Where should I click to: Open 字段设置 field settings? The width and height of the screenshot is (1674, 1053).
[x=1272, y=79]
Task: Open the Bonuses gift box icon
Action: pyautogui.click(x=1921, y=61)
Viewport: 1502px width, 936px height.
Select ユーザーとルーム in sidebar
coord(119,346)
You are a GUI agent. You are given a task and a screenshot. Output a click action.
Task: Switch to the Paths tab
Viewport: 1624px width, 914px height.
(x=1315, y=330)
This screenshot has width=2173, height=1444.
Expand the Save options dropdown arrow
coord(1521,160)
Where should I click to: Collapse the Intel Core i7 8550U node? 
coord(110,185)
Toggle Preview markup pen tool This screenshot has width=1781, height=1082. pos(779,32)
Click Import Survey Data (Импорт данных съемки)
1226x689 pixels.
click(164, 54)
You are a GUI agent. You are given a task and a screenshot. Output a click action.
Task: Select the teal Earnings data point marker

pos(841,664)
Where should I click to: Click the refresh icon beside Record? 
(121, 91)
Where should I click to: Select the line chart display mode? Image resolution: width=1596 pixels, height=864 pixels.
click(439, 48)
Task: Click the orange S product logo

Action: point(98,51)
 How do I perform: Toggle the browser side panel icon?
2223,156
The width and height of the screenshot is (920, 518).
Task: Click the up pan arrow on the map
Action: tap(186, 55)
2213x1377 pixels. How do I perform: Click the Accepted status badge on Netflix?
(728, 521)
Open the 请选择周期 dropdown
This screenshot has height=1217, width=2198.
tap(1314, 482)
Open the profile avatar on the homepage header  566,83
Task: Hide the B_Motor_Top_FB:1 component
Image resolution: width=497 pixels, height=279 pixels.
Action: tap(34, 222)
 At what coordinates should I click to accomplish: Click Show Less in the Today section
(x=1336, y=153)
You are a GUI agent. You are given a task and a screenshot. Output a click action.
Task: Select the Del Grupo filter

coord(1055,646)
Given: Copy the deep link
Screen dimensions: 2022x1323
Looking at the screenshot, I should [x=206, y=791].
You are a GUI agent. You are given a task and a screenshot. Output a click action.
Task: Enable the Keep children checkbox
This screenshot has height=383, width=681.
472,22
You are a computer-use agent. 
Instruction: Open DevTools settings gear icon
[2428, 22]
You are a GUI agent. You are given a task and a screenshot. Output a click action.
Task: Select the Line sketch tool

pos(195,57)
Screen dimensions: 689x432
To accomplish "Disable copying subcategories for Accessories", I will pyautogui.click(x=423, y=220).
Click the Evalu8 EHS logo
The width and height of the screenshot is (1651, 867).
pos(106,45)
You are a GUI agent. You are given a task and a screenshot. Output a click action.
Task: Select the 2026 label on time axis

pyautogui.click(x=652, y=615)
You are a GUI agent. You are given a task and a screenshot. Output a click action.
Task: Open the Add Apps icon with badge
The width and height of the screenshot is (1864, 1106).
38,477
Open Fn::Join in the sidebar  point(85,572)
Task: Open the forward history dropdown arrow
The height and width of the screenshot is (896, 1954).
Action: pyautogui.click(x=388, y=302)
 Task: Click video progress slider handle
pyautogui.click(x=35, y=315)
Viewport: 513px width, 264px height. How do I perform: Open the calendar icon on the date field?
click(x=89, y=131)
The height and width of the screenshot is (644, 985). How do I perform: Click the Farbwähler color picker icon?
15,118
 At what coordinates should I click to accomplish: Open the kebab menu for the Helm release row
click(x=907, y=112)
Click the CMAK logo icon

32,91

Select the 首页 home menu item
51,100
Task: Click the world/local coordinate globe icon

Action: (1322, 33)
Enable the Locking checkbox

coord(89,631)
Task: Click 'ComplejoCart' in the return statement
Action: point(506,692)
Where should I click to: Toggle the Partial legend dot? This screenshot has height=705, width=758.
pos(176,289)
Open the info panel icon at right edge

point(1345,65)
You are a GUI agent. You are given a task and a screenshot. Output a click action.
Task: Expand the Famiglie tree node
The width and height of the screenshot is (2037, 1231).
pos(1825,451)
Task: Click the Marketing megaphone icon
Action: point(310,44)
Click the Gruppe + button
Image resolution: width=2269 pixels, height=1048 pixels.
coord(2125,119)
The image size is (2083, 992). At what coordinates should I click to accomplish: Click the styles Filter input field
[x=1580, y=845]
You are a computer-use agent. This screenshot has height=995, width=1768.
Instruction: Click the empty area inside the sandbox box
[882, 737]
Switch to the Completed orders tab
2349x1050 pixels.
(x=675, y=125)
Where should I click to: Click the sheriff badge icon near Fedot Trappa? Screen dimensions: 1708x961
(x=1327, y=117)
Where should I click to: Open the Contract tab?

# [Problem to work on]
From the entries, report every line in which the string "computer" occurs.

# [Result of the task]
You are a computer-use agent. 
You are a computer-use agent. This screenshot has height=995, width=1768.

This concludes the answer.